Cohen, who works at Starbucks' Seattle headquarters and has been with the company for 15 years, is disappointed with the results of The Independent's blind tasting and insists VIA has gone down a storm in the States: "Customers have been sceptical at first but then they are shocked by what they're tasting." Cohen says VIA is initially being marketed at Starbucks loyalists who want a taste of their coffee in the few places where they can't get the real thing – on aircraft, at meetings, or on the road. He believes the relative high price of VIA (more than four times other instant coffees by weight) reflects its superior quality.
Experts such as Townsend, Power and Tolley, therefore, are perhaps not the people Starbucks are hoping will make VIA a hit (although this Starbucks regular and coffee ignoramus was similarly underwhelmed by VIA). If it takes off, it will do much to reverse the chain's fortunes – Starbucks outlets are being closed by the thousand. And if the revolution in taste hasn't arrived, Townsend believes one day it might. "I've always got faith in technology and hold out hope that someone will make instant good," he says. "Until then, I'm happy to go back to my cafetière."
Blind tasting: How the brands scored
Starbucks VIA Ready Brew
Price per 100g: £12.12
They say: "Not instant coffee as you know it"
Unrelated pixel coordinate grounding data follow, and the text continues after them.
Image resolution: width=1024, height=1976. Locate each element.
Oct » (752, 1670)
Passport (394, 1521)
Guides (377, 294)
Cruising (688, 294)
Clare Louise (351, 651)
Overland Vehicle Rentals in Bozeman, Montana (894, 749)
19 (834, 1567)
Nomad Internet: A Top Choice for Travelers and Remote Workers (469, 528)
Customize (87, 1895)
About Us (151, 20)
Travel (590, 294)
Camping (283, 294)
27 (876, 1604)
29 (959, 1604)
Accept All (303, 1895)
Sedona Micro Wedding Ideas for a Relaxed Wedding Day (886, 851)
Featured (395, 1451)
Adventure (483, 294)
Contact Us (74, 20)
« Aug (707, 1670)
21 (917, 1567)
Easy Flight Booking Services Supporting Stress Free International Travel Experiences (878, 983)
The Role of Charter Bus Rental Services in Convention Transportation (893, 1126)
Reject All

The experts say: "The Italian has quite a strong taste of roasting but would be OK if you chucked in milk and sugar. The Colombia is bland."
Sainsbury's full roast
Price per 100g: £1.12
They say: "Rich, full flavour"
The experts say: "This has the distinctive taste of instant coffee. It has an almost meaty, brothy taste. If I wanted to drink gravy, I'd drink gravy."
Price per 100g: £1.97
They say: "Deliciously mild"
The experts say: "This is like dishwater. I don't know what to say. It's just bad."
Price per 100g: £3.18
They say: "Un café nommé désir"
The experts say: "I could actually drink this if pushed – the powder tastes a bit vegetably but with water it has a recognisable coffee taste. I could drink this."
Kenco Rich Roast
Price per 100g: £2.65
They say: "Only quality beans go into Kenco Rich Roast"
The experts say: "It's quite mellow and doesn't taste that instant. Still a sweet yeastiness – a sign that it's processed." Score: 3.5/10
Price per 100g: £2.24
They say: "Now even better!"
The experts say: "There isn't much to like about this. There is a yeastiness to it and it tastes a bit like stale filter coffee."